“Milletleri kurtaranlar, yalnız ve ancak Muallimlerdir”
Atatürk
Kurtuluş Savaşını kazandıktan sonra, 29 Ekim 1923’te Cumhuriyet’i kuran ulu Önder Atatürk, askeri, ekonomik, sosyal ve kültürel alanlarda birçok yeniliği başlatmıştır. 24 Kasım I925 tarihinde açılan Millet Mektepleri’nde, yaşlı, genç, çocuk, kadın herkese yeni harflerle okuma yazma öğretilmiştir. Millet Mekteplerinin açılışı ve Atatürk’ün Başöğretmenliği kabul tarihi olan 24 Kasım günü. 1981 yılından beri fedakâr öğretmenlerimizin kıymetini bir kez daha düşünüp anlamamızı sağlaması için öğretmenler günü olarak kutlanmaktadır. Türkiye Cumhuriyeti’nin vatandaşı olmaktan gurur duyan ve bu ülkeye hizmeti en büyük erdem sayan; zihinsel, bedensel, ruhsal ve duygusal yönden sağlıklı; kendisiyle ve toplumla barışık; özgüveni yüksek, çevresine saygılı, geniş dünya görüşüne sahip; ihtiyaç duyduğu bilgi kaynaklarına ulaşabilen ve öğrenmeyi hayat boyu devam eden bir süreç hâline getirmiş öğretmenlerimize duyduğumuz saygı, sevgi ve şükranlarımızı dile getirmek için bu günü fırsat biliyor ve bu duygularla, onların ellerini öpüyoruz.
Öğretmenlik insanlık tarihinin belki de en anlamlı mesleğidir. Ürünü insan olan ve başlı başına bir amaç olmaktan öte, kendilerini yüce gayesine ulaştıran bir vasıtadır öğretmenlik mesleği.

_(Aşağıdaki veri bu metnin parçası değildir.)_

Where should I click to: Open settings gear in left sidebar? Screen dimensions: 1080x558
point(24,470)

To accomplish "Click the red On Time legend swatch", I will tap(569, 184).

Henüz Kurtuluş Savaşı devam ederken, Büyük Atatürk’ün eğitim konusunu sürekli gündemde tuttuğu ve savaş sonrası kurduğu Türkiye Cumhuriyeti’nin temelinin “kültür” olduğunu her vesile ile hatırlattığını biliyoruz. Yine, O’nun “…eğitimdir ki, bir milleti şanlı, hür ve bağımsız kılar. Eğitim ve eğitimciden yoksun bir toplum, henüz millet olma vasfını kazanamamıştır…” ve “…Toplumumuzu hakikat bedeline, mutluluk hedefine ulaştırmak için iki orduya ihtiyaç vardır: Biri vatanın hayatını kurtaran asker ordusu, öteki milletin geleceğini yoğuran irfan ordusu…” sözleri, eğitim, eğitimci ve eğitim kurumlarına verdiği önemi göstermektedir.

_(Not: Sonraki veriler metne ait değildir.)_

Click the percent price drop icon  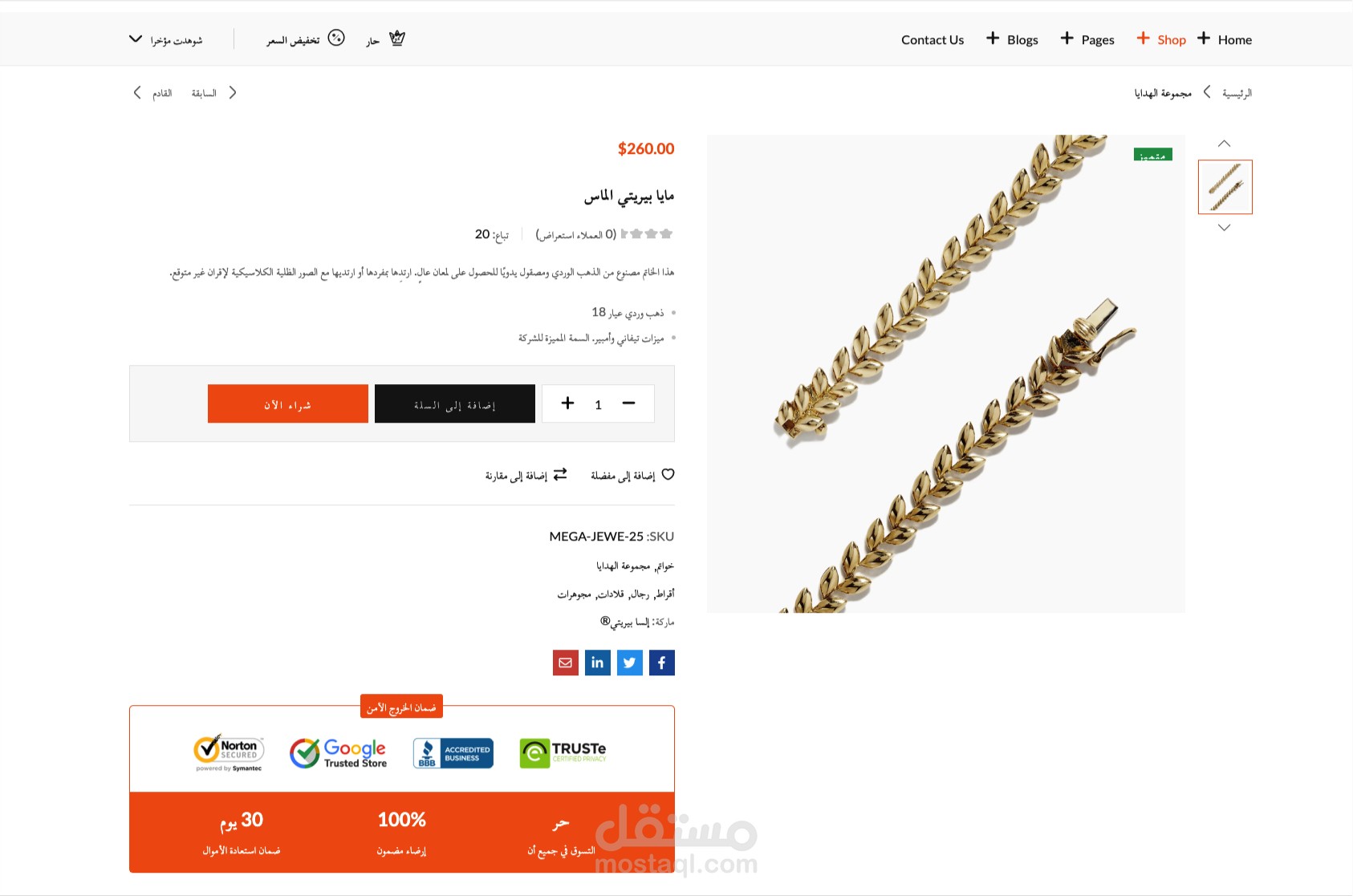336,38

Atatürk’e göre, eğitime ve öğretmenlere düşen başka bir görev de şudur: “millet olma” bilincini geliştirmek, aynı millete mensup olma duygusunu güçlendirmek, milli beraberlik ve bütünlüğü pekiştirmek. Bu konuda. Atatürk şöyle diyor: “Öğretmenden, eğiticiden mahrum bir millet, henüz millet namını almak yeteneğini kazanamamıştır. Ona sıradan bir kütle denir, millet denemez. Bir kütle millet olabilmek için mutlaka eğiticilere, öğretmenlere muhtaçtır. Onlardır ki bir toplumu gerçek millet haline getirirler”.
Aydınlık gelecek aşkı ve özlemi ile yoğrulmuş bir öğretmen için, çabasız ve bir şeyler üretmeden geçen her gün vicdanını ezecek ağır bir ıstırap olacaktır. Paslanmaktansa yıpranmayı tercih edenlere, geçmişten günümüze süzülerek gelen seçkin kişilerin mimarlarına sonsuz SAYGILAR…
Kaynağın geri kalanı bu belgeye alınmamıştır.